--- start Records provided ---

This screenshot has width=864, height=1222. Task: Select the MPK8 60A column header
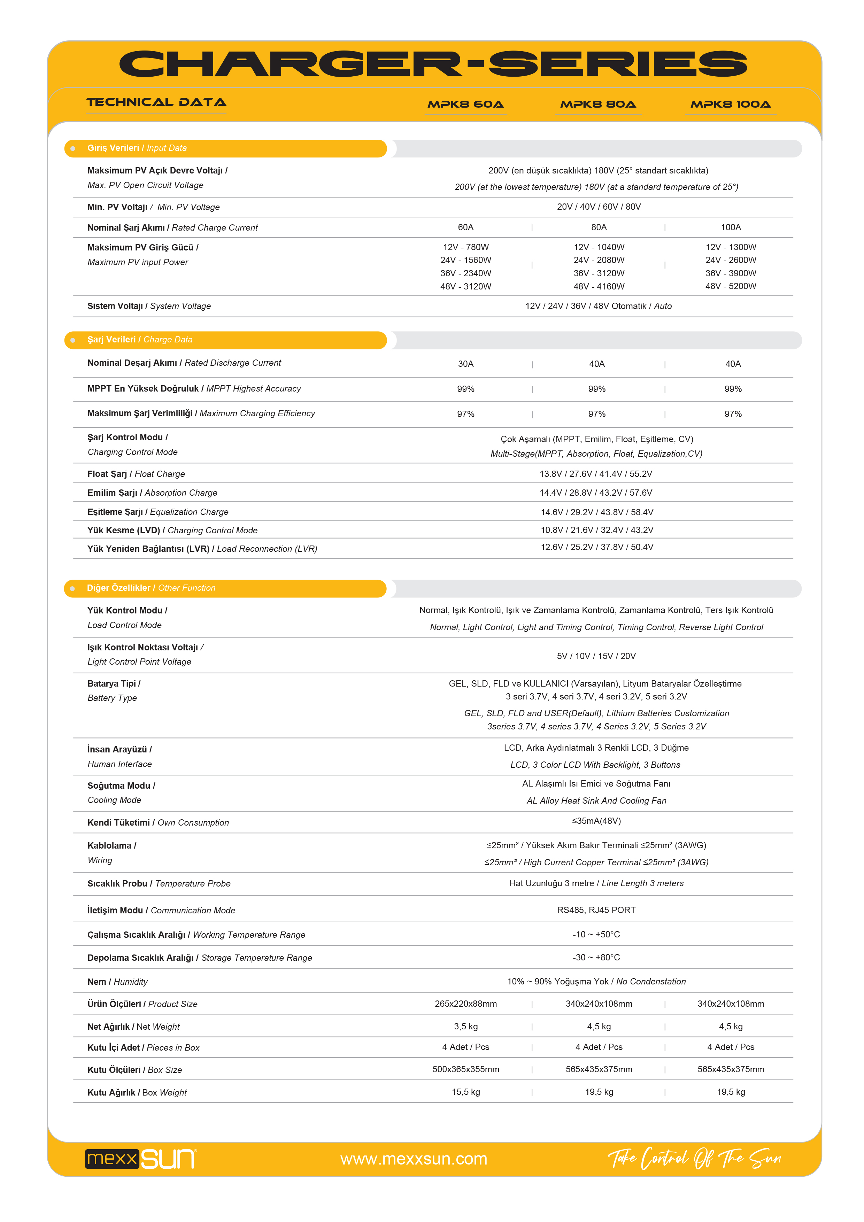[465, 104]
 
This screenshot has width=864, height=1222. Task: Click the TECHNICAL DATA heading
[156, 102]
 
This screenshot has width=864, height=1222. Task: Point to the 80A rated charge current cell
[599, 227]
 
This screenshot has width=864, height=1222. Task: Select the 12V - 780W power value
[465, 247]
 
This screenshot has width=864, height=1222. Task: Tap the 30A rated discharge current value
[465, 364]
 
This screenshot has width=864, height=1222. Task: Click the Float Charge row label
[136, 474]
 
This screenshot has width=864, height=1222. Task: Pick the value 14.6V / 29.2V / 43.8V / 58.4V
[597, 512]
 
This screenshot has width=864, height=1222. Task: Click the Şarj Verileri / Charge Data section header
[140, 340]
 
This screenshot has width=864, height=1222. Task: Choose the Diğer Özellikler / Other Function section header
[151, 588]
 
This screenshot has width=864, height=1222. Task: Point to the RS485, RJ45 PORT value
[596, 910]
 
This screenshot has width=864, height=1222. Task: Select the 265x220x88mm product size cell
[465, 1004]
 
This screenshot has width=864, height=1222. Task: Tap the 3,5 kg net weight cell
[465, 1027]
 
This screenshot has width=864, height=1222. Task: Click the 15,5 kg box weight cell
[465, 1092]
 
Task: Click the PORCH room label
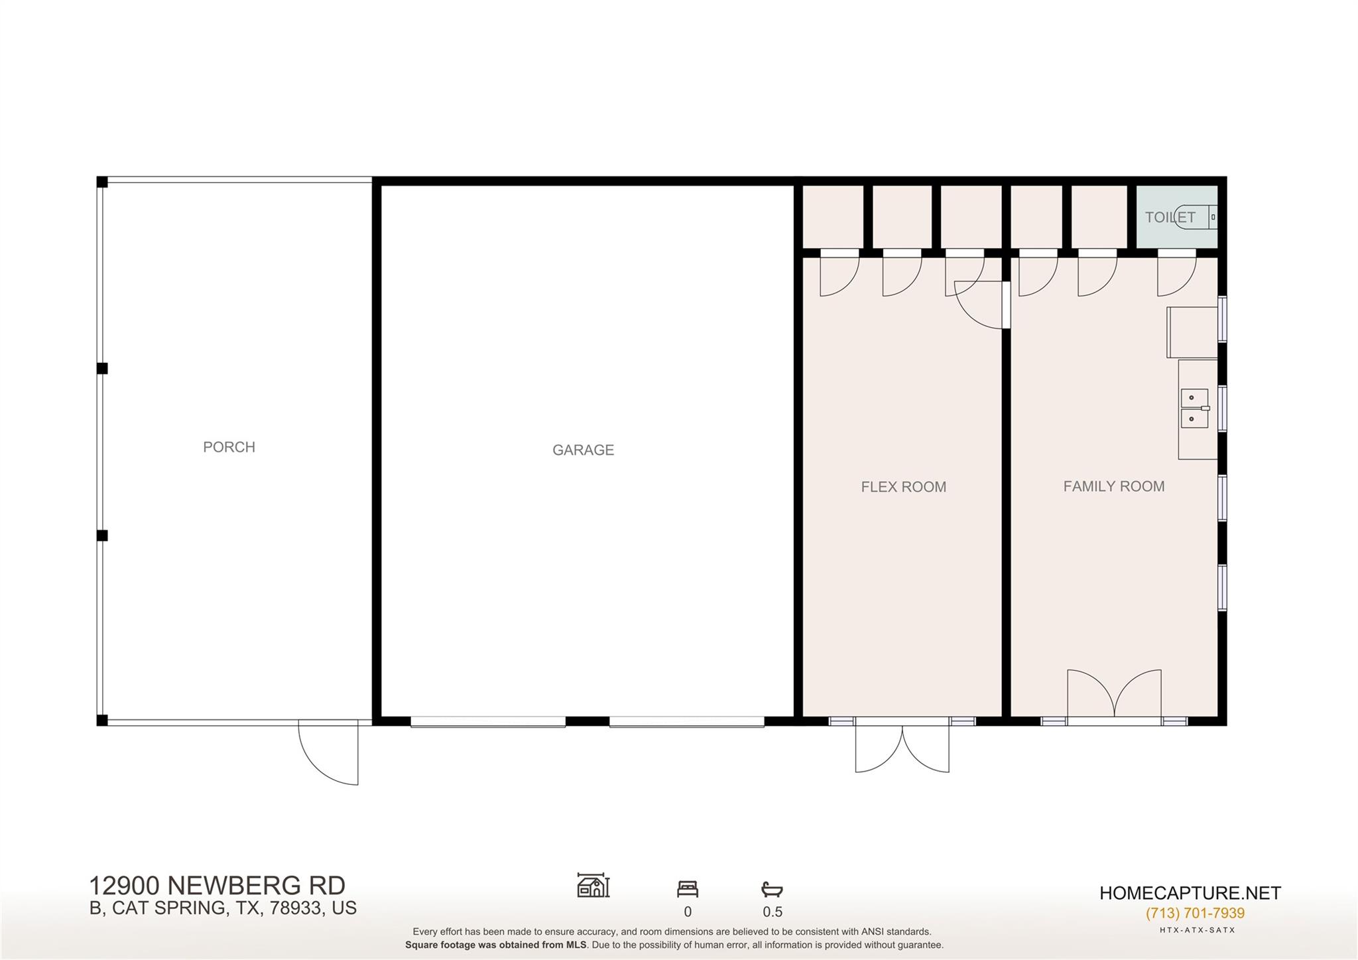click(229, 447)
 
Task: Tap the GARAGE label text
click(583, 450)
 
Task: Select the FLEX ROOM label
click(903, 487)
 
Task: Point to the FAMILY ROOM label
click(1113, 486)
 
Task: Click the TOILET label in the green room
click(1170, 217)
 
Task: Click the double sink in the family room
click(1194, 408)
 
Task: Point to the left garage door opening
click(488, 722)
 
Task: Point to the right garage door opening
click(686, 722)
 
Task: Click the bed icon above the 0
click(688, 888)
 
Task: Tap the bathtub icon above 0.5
click(772, 889)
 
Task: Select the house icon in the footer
click(593, 886)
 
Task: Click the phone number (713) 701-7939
click(1195, 913)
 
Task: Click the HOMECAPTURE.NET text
click(1190, 893)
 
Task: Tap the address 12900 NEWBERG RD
click(217, 886)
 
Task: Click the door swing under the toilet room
click(1176, 275)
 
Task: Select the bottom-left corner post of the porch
click(102, 720)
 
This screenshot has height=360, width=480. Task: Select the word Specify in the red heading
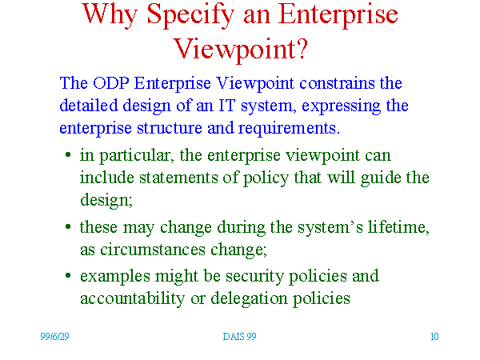(190, 15)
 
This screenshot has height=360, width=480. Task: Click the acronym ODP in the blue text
(111, 83)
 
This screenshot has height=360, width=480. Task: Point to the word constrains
(337, 83)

--- end Records provided ---

*Your instructions*
Switch "door opening" to "doorway" in the lines from the one with "Task: Click the TOILET" to the one with "click(688, 888)", and give only those lines with everything else unchanged.

*Output below*
Task: Click the TOILET label in the green room
click(1170, 217)
 
Task: Click the double sink in the family room
click(1194, 408)
 
Task: Point to the left garage doorway
click(488, 722)
 
Task: Point to the right garage doorway
click(686, 722)
 
Task: Click the bed icon above the 0
click(688, 888)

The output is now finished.